Notice to Statutory Authorities:
According to Section 230(5), Companies shall send notice in the form prescribed
in Rule 8 of the Companies (Compromises, Arrangements & Amalgamations)
Rules 2016 to the following Authorities:
a) Central
Government, Registrar of Companies, Income Tax Authorities in all cases.
b) RBI,
SEBI and Stock Exchanges if applicable.
c) Other
sector specific regulators/authorities as directed by the Tribunal.
If
the Authorities referred above intend to make any representation, the same
shall be made within 30 days from the date of receipt of the notice. In event
of no representations received within the stipulated period, then it shall be
presumed that the authorities have no representations to be made with respect
to the proposed scheme.[3] It
is pertinent to note that this provision stipulating timeframe for the
authorities to provide their representations is new addition in the present Act.
6.
Physical copy of the scheme
of compromise or arrangement, upon requisition shall be provided at free of
cost to everyone who is entitled to attend the meeting and vote in the said
meeting.[4]
7.
Affidavit of Service:
The chairman appointed by the companies or such other person appointed by the
Order of Tribunal shall file the Affidavit of Service before the Tribunal, not
less than 7 days before the date fixed for the meeting.[5]
DURING & AFTER THE MEETING:
1.
VOTING MAJORITY:
Section 230(6) stipulates that the Scheme is said to be approved if majority of
members/creditors representing three fourth in value cast their votes in favor
of the same.
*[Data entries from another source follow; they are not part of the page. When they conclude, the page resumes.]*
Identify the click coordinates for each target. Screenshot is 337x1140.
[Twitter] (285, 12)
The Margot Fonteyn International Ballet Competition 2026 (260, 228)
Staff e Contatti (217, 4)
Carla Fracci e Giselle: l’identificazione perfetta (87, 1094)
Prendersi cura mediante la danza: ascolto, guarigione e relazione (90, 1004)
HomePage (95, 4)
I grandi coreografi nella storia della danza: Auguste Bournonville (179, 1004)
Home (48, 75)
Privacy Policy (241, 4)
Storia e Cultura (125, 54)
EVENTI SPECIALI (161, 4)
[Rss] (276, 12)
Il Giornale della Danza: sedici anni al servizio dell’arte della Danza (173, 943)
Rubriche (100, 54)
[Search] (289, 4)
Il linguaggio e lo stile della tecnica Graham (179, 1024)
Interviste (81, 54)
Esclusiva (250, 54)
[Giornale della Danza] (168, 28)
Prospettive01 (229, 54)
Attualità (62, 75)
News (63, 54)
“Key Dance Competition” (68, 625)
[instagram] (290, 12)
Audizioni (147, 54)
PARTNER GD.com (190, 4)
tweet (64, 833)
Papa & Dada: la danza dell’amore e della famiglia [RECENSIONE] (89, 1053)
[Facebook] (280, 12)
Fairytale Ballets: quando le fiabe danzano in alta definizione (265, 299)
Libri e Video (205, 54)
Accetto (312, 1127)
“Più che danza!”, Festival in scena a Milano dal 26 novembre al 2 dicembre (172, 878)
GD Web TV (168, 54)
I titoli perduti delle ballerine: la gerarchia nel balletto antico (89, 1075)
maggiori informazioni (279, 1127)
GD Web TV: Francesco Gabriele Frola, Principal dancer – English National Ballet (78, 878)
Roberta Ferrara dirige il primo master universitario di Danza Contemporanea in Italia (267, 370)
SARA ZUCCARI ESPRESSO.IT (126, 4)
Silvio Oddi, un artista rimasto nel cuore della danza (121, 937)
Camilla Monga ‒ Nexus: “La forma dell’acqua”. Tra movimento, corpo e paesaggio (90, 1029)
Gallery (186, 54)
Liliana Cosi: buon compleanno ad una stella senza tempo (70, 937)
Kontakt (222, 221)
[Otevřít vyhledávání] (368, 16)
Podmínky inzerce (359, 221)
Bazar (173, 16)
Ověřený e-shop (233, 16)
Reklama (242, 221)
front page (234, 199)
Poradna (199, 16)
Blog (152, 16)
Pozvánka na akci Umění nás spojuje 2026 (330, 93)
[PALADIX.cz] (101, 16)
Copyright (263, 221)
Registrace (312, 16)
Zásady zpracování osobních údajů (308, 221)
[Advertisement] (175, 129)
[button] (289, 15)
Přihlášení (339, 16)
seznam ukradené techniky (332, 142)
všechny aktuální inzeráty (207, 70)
In that event the scheme is said to be binding on all the members
or creditors as the case may be.
2.
RECORDING THE RESULT OF THE MEETING:
The Chairman of the meeting shall record the result of the meeting and file Rule
14 of the Companies (Compromises, Arrangements & Amalgamations) Rules 2016
within the time fixed by the Tribunal. In case if no such time is fixed, then
the same shall be filed within 3 days after the conclusion of the meeting.
RIGHT TO OBJECT:
Proviso to Rule 230 (4) states that
objection to the compromise shall be raised only members holding at least 10%
of shareholding or person(s) holding 5% of the outstanding debt as per the last
audited financial statement.
DISPENSATION OF MEETING:
Section 230 (9) of the Act states that
the Tribunal may dispense with calling of a meeting of creditor or class of
creditors where such creditors having ninety percent in value give their assent
to the scheme. Also Rule 5 of the Companies (Compromises, Arrangements & Amalgamations)
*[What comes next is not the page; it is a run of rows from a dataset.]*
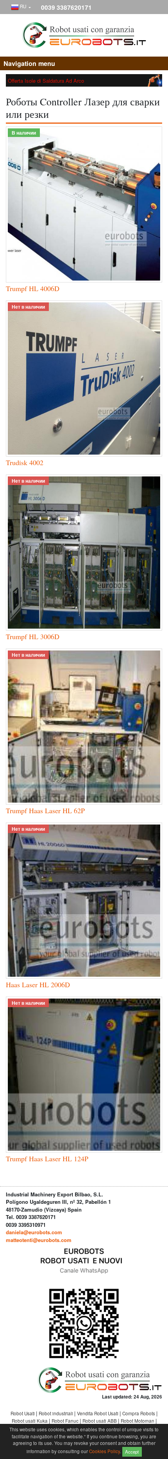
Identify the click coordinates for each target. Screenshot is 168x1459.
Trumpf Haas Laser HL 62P (45, 810)
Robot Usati (23, 1413)
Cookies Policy (104, 1451)
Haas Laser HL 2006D (38, 984)
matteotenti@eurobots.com (38, 1240)
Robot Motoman (138, 1421)
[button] (21, 7)
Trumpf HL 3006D (32, 636)
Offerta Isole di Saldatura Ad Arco (46, 80)
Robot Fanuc (66, 1421)
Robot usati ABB (100, 1421)
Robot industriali (56, 1413)
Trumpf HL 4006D (32, 288)
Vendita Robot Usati (98, 1413)
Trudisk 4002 (24, 462)
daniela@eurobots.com (34, 1232)
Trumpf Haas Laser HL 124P (47, 1158)
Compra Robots (139, 1413)
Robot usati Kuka (30, 1421)
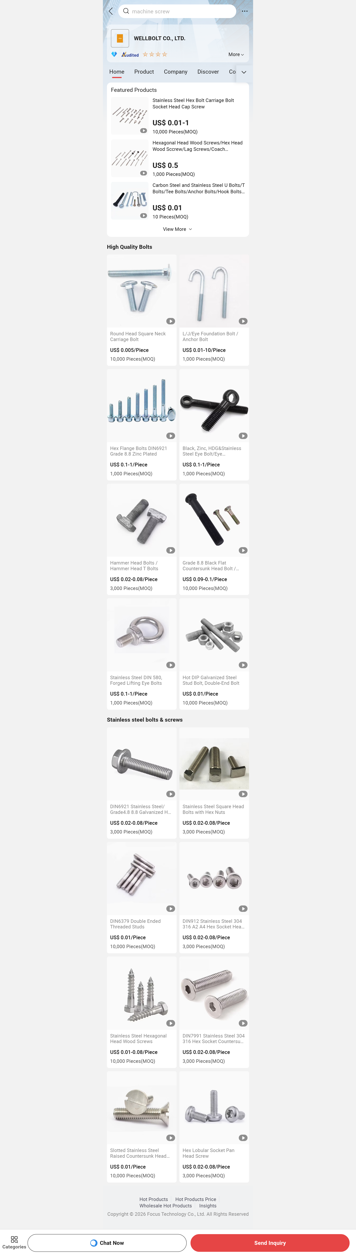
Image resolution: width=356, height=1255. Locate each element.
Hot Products (153, 1199)
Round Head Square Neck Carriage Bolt (138, 336)
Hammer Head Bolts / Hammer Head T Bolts (134, 565)
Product (144, 71)
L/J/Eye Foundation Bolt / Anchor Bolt (210, 336)
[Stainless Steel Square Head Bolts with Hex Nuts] (214, 764)
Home (116, 71)
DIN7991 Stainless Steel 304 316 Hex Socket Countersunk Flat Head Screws (214, 1038)
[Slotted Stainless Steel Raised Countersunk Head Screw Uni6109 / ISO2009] (141, 1107)
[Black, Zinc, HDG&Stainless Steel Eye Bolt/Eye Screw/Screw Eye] (214, 405)
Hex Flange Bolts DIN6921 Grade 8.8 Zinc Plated (138, 451)
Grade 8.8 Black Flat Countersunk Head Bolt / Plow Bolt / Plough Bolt (209, 565)
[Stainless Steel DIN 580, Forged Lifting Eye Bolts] (141, 634)
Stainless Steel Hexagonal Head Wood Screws (138, 1038)
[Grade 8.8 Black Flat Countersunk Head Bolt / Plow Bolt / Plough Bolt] (214, 520)
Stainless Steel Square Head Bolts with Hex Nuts (213, 809)
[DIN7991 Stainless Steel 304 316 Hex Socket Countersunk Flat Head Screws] (214, 993)
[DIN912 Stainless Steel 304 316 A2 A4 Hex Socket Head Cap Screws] (214, 878)
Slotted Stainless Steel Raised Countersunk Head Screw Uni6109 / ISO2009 (138, 1153)
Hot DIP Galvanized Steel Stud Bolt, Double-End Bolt (211, 680)
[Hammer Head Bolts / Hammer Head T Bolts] (141, 520)
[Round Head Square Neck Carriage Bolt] (141, 291)
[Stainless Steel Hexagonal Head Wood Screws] (141, 993)
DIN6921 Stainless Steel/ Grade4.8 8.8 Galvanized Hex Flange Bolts (141, 809)
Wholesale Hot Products (165, 1205)
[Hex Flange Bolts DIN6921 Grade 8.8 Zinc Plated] (141, 405)
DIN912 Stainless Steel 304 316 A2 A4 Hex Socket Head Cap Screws (213, 924)
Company (175, 71)
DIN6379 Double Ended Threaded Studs (135, 924)
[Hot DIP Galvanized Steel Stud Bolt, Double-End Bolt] (214, 634)
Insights (208, 1205)
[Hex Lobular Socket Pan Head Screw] (214, 1107)
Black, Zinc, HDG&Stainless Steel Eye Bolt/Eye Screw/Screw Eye (212, 451)
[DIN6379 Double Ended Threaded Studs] (141, 878)
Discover (208, 71)
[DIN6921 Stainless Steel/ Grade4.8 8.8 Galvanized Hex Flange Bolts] (141, 764)
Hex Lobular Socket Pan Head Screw (208, 1153)
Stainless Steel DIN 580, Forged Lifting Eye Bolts (136, 680)
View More (174, 229)
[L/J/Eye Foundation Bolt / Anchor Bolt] (214, 291)
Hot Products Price (195, 1199)
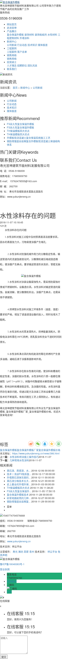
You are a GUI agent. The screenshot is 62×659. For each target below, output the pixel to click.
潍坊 (20, 551)
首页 (15, 87)
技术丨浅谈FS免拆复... (19, 474)
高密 (26, 551)
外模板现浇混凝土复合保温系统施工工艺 (28, 137)
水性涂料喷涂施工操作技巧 (24, 457)
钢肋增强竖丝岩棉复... (19, 501)
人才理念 (12, 65)
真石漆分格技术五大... (19, 481)
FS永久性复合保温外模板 (20, 124)
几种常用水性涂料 (19, 460)
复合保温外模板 (15, 34)
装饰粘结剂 (41, 34)
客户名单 (22, 51)
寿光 (15, 551)
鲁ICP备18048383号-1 (12, 564)
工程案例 (12, 48)
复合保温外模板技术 (18, 494)
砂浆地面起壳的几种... (19, 498)
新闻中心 (12, 41)
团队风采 (32, 65)
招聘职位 (22, 65)
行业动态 (22, 45)
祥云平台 (52, 551)
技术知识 (32, 45)
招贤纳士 (12, 62)
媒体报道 (43, 45)
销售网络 (12, 55)
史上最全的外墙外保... (19, 484)
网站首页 (12, 24)
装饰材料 (29, 34)
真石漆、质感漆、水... (19, 470)
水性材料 (52, 34)
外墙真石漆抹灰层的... (19, 477)
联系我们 (12, 69)
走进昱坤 (12, 27)
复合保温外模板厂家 (28, 450)
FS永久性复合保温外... (19, 491)
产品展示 (12, 31)
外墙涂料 (24, 38)
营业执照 (5, 569)
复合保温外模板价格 (49, 450)
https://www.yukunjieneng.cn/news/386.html (35, 453)
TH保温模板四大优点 (18, 131)
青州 (31, 551)
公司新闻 (12, 45)
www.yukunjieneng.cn (19, 541)
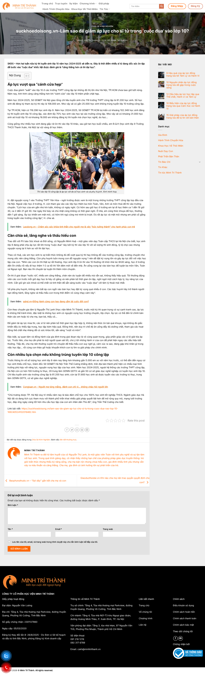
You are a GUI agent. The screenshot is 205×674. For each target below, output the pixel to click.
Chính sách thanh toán (184, 618)
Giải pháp (104, 3)
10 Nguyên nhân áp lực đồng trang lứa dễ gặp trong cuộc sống (181, 85)
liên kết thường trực (68, 440)
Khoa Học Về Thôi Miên (84, 9)
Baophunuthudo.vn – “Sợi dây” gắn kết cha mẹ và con (37, 480)
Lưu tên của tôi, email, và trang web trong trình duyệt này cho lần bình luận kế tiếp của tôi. (55, 542)
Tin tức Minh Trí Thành (170, 172)
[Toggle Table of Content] (25, 75)
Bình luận (13, 505)
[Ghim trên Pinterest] (82, 429)
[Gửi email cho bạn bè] (77, 429)
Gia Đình (162, 135)
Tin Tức (104, 9)
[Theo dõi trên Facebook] (175, 638)
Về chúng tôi (145, 611)
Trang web (108, 529)
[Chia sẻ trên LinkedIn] (87, 429)
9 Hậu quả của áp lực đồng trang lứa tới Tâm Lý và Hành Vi (182, 74)
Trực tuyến (61, 3)
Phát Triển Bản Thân (168, 156)
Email (58, 529)
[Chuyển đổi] (200, 162)
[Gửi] (161, 6)
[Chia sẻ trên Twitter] (72, 429)
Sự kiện (73, 3)
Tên (10, 529)
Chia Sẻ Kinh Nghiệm (102, 26)
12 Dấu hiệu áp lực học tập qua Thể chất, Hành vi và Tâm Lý (182, 95)
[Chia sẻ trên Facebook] (67, 429)
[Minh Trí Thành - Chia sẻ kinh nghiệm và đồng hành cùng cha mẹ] (19, 6)
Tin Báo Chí (164, 161)
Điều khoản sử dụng (183, 605)
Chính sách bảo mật (183, 624)
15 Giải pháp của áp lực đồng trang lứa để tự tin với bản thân (182, 116)
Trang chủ (47, 3)
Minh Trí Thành (119, 40)
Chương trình (87, 3)
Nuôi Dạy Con (165, 151)
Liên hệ (142, 624)
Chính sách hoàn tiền (184, 611)
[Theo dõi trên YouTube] (180, 638)
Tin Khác (162, 167)
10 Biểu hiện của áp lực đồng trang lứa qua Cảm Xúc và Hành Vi (183, 106)
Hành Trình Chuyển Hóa (56, 9)
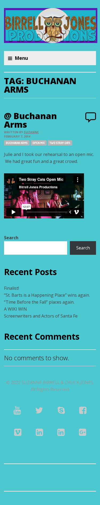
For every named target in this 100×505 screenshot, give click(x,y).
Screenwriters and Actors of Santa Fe (41, 316)
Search (11, 238)
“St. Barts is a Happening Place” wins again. (47, 295)
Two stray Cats (60, 143)
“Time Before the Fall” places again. (39, 302)
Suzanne (31, 132)
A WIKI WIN (15, 309)
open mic (39, 143)
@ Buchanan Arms (30, 120)
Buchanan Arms (17, 143)
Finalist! (11, 288)
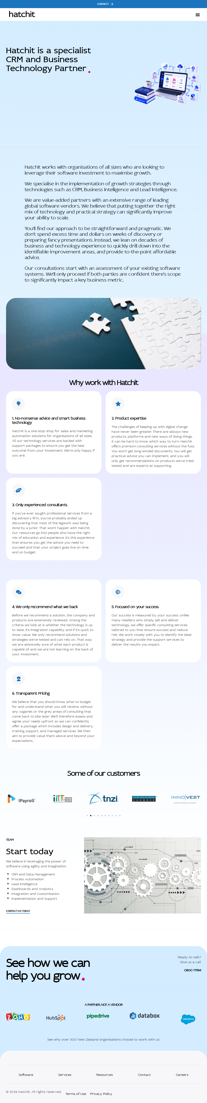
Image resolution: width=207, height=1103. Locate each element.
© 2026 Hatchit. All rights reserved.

Rules 2016 states that the Tribunal may give directions to determine the
meeting to be held or dispensed with as per Section 230 (9).
The question whether the same is
applicable for dispensation of meeting of members was raised before the Principal
Bench, New Delhi. The Bench vide its Order dated 13.1.2017[6],
clarified that the same shall not be applicable to the meeting of members of
the Company. Dismissing the prayer raised by the companies in the said scheme
of compromise, the Bench clarified that Section 230(9) is applicable only to
meeting of creditors or class of creditors and not to the members.
[1]
Section 230 (1) of the Companies Act 1956.
[2]
Rule 6 (2) of Companies ( Compromises, Arrangements & Amalgamations) Rules
2016
[3] Section
230 (5) of the Act & Rule 8 (3) of the Companies (Compromises, Arrangements
& Amalgamations) Rules 2016
[4]
& Rule 11 of the Companies (Compromises, Arrangements & Amalgamations)
Rules 2016
[5] &
Rule 12 of the Companies (Compromises, Arrangements & Amalgamations) Rules
2016
[6] JVA
Trading Pvt. Ltd. and C&S Electric Limited.